A pesar de todo, la boda fue algo alegre. Le tuvieron que cambiar de hospital y para ellos ese viaje fue como un viaje de novios. Él experimentó una cierta mejoría esos días y, a su manera, fueron felices. A la semana empeoró y murió. «Todas las familias felices se parecen unas a otras, pero cada familia infeliz lo es a su manera», decía León Tolstói al comienzo de Ana Karenina; y todos los expedientes matrimoniales son en principio felices, aunque no sean iguales; y los pocos que son infelices, son felices a su manera. Terminamos el expediente, cumplimos los trámites posteriores y, tristemente, hicimos también el acta de declaración de herederos abintestato. Pero ahí no acaba la historia.
"Quizá no fue la boda que yo esperaba cuando era joven, pero fuimos los novios más felices del mundo ese día y te agradezco en nombre de Ramón y mío que lo hicieras posible"

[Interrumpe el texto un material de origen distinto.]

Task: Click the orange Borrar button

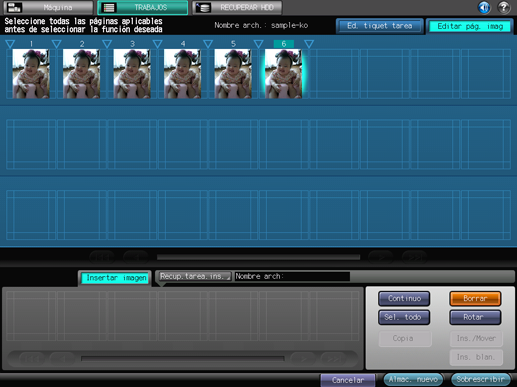Action: 475,298
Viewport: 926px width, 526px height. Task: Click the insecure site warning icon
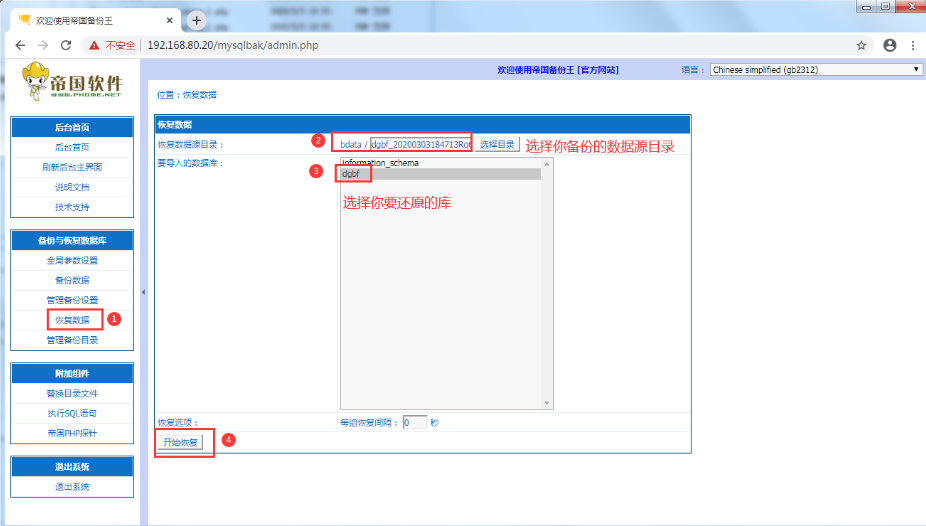click(94, 45)
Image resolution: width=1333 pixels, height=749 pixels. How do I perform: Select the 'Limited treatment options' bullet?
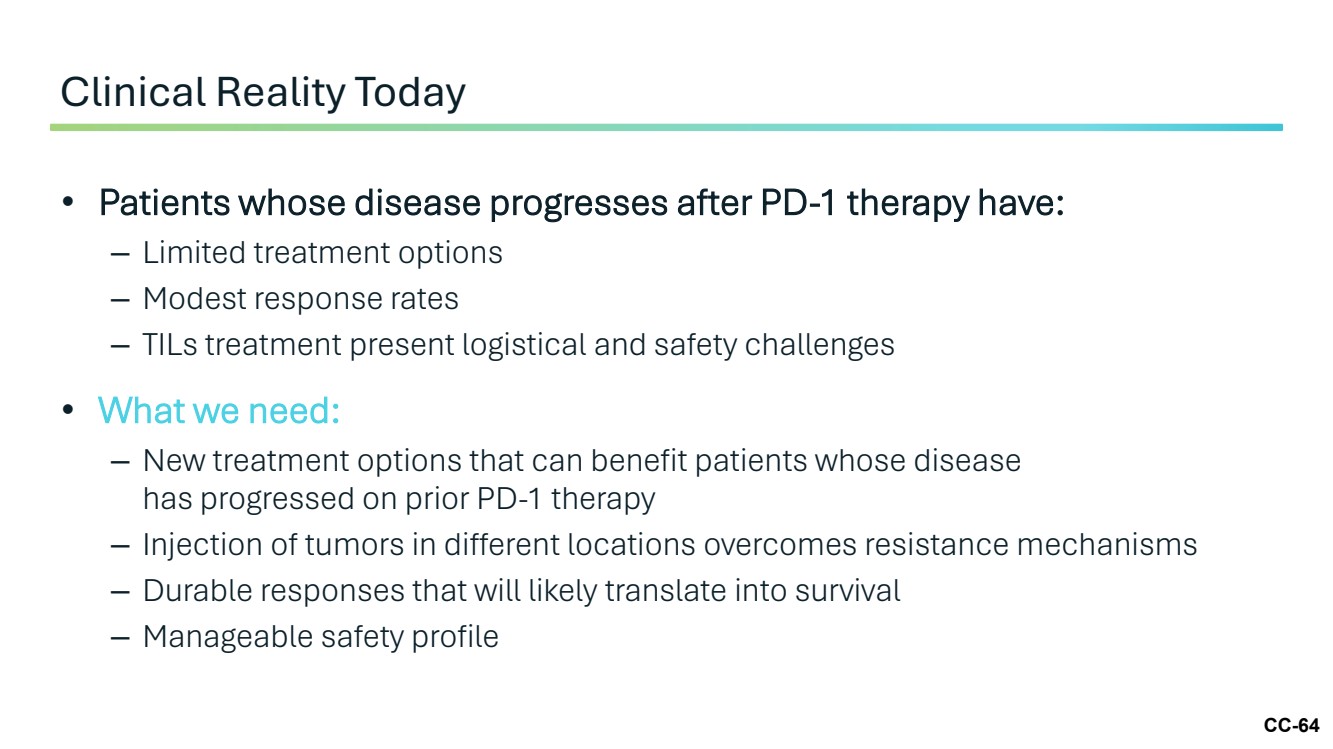point(322,252)
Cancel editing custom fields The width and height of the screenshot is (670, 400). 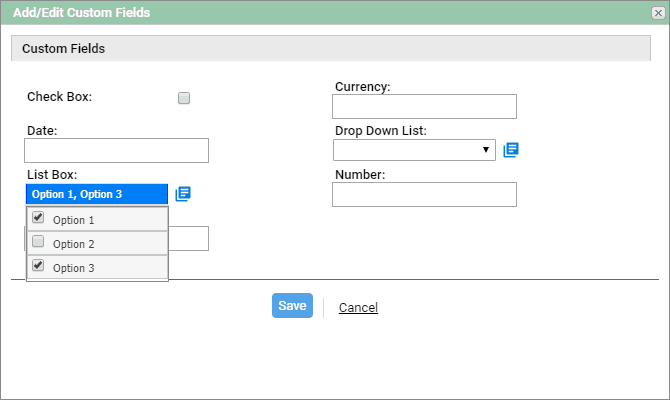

Unos meses después apareció por la notaría la Ana para recoger una copia de la declaración de herederos. La vi sentada junto a Israel haciendo el papeleo. Me hizo una seña de reconocimiento y pasé a saludarle. Aunque era un poco arriesgado se me ocurrió contarle que había hecho un pequeño relato y le pregunté si querría leerlo. Me dijo que era su cumpleaños y que lo iba a leer, pero que ya lo consideraba un regalo. A los pocos días me escribe: “Buenos días Ignacio: Me ha emocionado mucho tu relato. Permíteme que yo también te tutee... No pongo ni un pero ni una coma, porque lo has tratado con infinita delicadeza y humanidad. Quizá no fue la boda que yo esperaba cuando era joven, pero fuimos los novios más felices del mundo ese día y te agradezco en nombre de Ramón y mío que lo hicieras posible. No hay ningún problema que lo compartas donde consideres. Un fuerte abrazo” Todos los notarios tenemos historias humanas parecidas a esta y poco tiempo para escribirlas. Pero esta tiene algo especial. Me alegro de haber servido, de una manera tan casual y aleatoria, para que una pareja viva esta tragedia de una manera un poco menos dura.